Most discussions regarding health care focus on parts that need fixing. Health care has many parts and some are broken and some aren't. But if we want to solve the problem, first we better decide on whether we have the right model. In the model that follows, we strongly emphasize building trust between participants but, as always, trust has to be verified.
Several years ago, we had the idea of building a non-adversarial managed care system for large employers and their injured workers. We named it "The Managed Care Alliance." As people familiar with workers' compensation know, it is among the most adversarial medical systems in the world. Employers and payers have little control over medical care and attendant costs. Abuse was rampant and providers, patients, and payers were pitted against each other. Many cases ended up in the courts. Our theory was that by eliminating friction, we could better ensure appropriate care for patients and significantly lower costs. Over a 10 year period during which I was involved, that is exactly what happened.
Here is a brief synopsis of the system.
The 10 simple rules for a Non-Adversarial Health Care System
- There are three parties in health care systems: patients, providers, and payers. They must all be satisfied with their roles and the benefits if a system is to work effectively. When they are not satisfied, it creates friction and that costs money.
- Doctors and health care providers are the providers of care and all those in good standing should be invited to join the system. They are the final arbiters of care should be making all decisions regarding the care of their patients. They should not require prior approval from anyone except their patients. Think about being a doctor and not having to obtain the insurer's approval to provide care. Every doctor dreams of this return to the doctor-patient relationship.
- In order to participate in the system, health care providers must agree to follow a simple set of universal treatment guidelines. A prime example is, “Be sparing in the use of tests and studies unless indicated by clinical findings.” Providers who fail to follow the guidelines are removed from the system. Of the hundreds of thousands of providers in the TMCA system, only two or three actually refused to participate and follow the guidelines.
- Doctors and providers must be paid promptly and fairly for their services. All medical reports and bills are submitted electronically to care coordinators. Another dream of care providers.
- All patients have a right to appropriate health care. But most patients lack the knowledge to effectively manage their own care. Medical care is far too complex for most patients to follow. A rational system requires care coordination and management to ensure that patient care follows the agreed upon guidelines and is appropriate.
- Care coordinators are independent of providers and payers. They are, however, responsible to each party. Their primary responsibility is to see that patients receive appropriate care; their secondary responsibilities are to see that providers are paid promptly for all services rendered and the payers' money is not be wasted. While this sounds like another bureaucratic boondoggle, it isn't. A modern health care system can only work efficiently when someone is responsible for making it work. None of the other parties can do that.

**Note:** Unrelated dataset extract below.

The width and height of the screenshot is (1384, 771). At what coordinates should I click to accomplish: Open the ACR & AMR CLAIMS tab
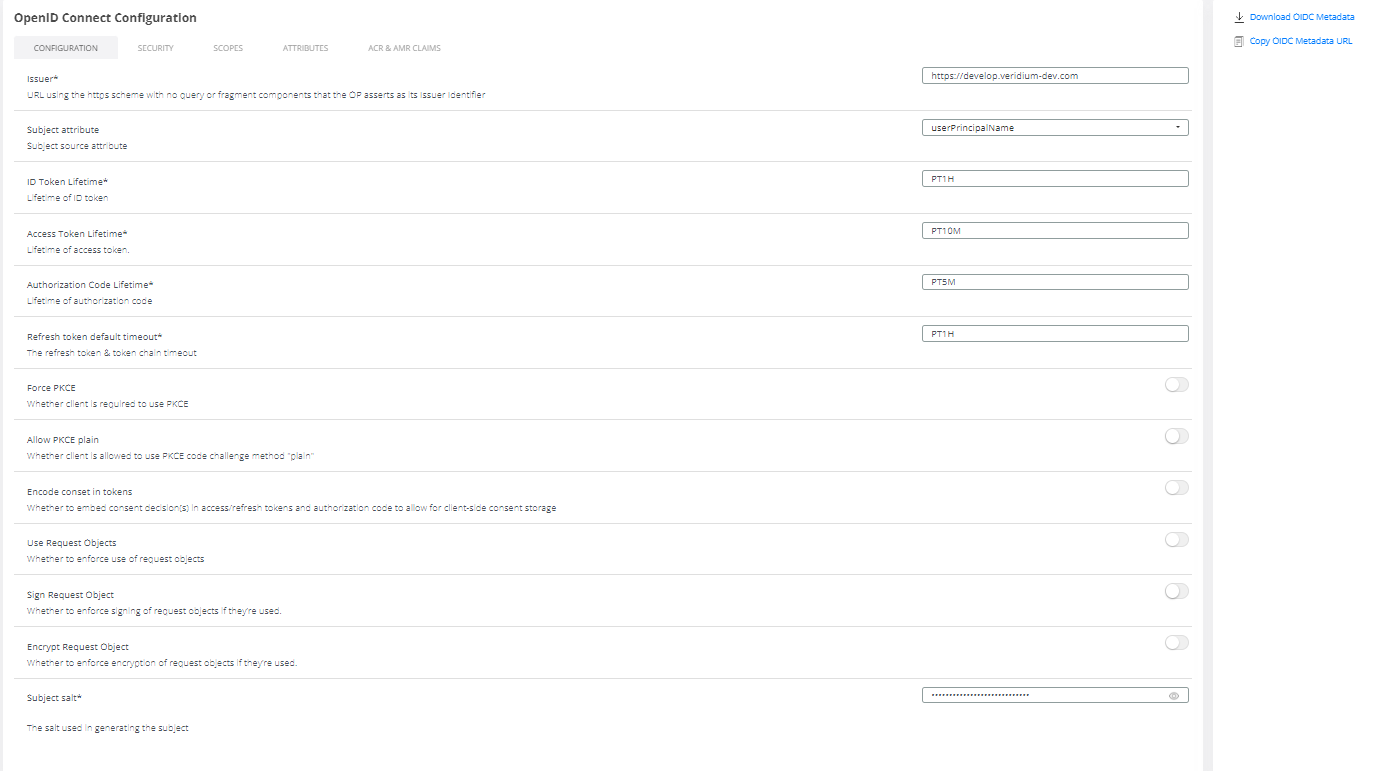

- Care coordinators manage care through computer programs that evaluate care against the universal guidelines and medical bills against agreements. Provider failure to follow guidelines initiates a discussion with the care coordinators who will try to resolve differences. Medical bills are automatically adjusted to agreed upon rates.

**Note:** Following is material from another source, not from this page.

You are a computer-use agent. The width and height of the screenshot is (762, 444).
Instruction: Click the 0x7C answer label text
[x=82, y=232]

- When necessary, care coordinators discuss care with patients.
- Payers must promptly pay all medical bills submitted by the care coordinators.

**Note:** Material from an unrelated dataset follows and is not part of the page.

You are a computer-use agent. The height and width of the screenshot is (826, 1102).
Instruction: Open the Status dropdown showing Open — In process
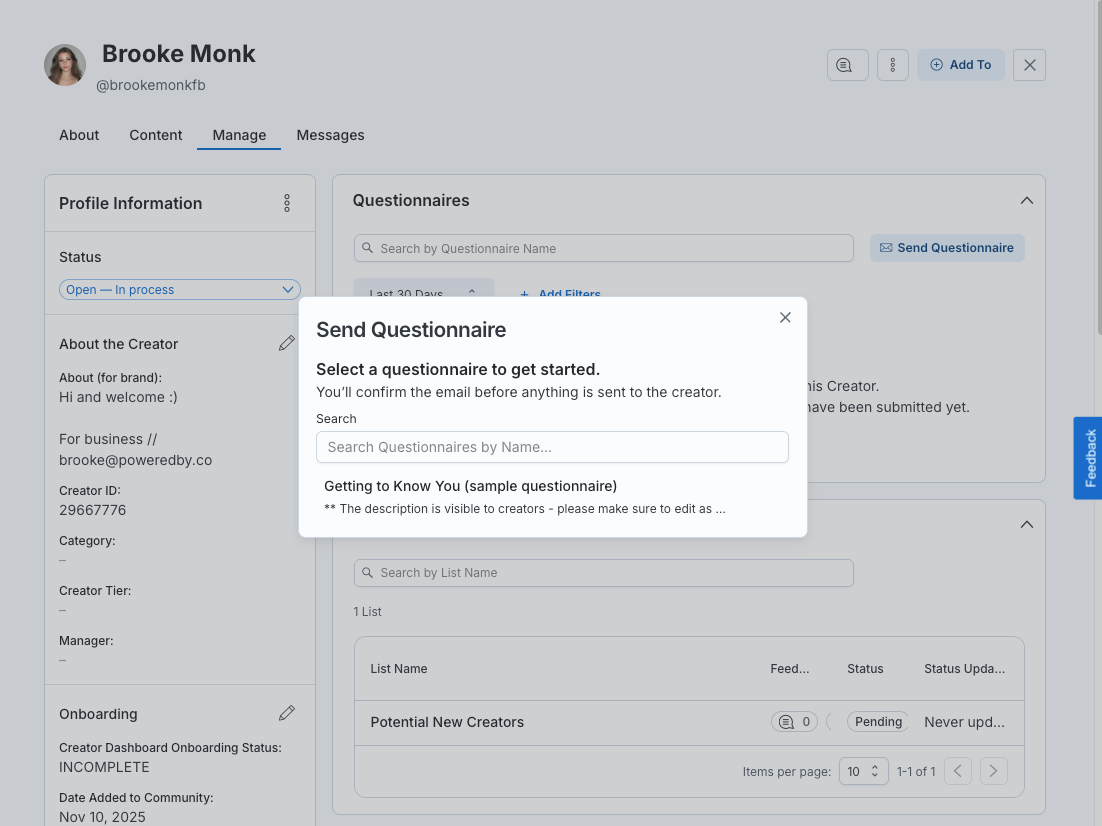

- Any personal injury or malpractice claims go to arbitration and are defended by the care coordinators. In the TMCA system no law suits were filed.
This system worked effectively by removing the friction and reduced medical costs by 35 to 50 percent for multiple employers with tens of thousands of employees each. Given the success of this program in reducing costs while increasing the satisfaction of all parties, it should certainly be considered when evaluating new health care initiatives. I see no reason that it cannot be scaled up to universal health care. It can work just as well in a government sponsored universal health care plan, private health care, or any combination.
Peter Nesbitt has a BA and MA in Philosophy. After a stint with the Social Security Administration and managing the care of injured workers for many years, Peter founded a system of non-adversarial medical care for employers. He realized that one could only ensure appropriate care and control costs by installing independent care managers that providers, patients, and payers could trust. This program was called, The Managed Care Alliance.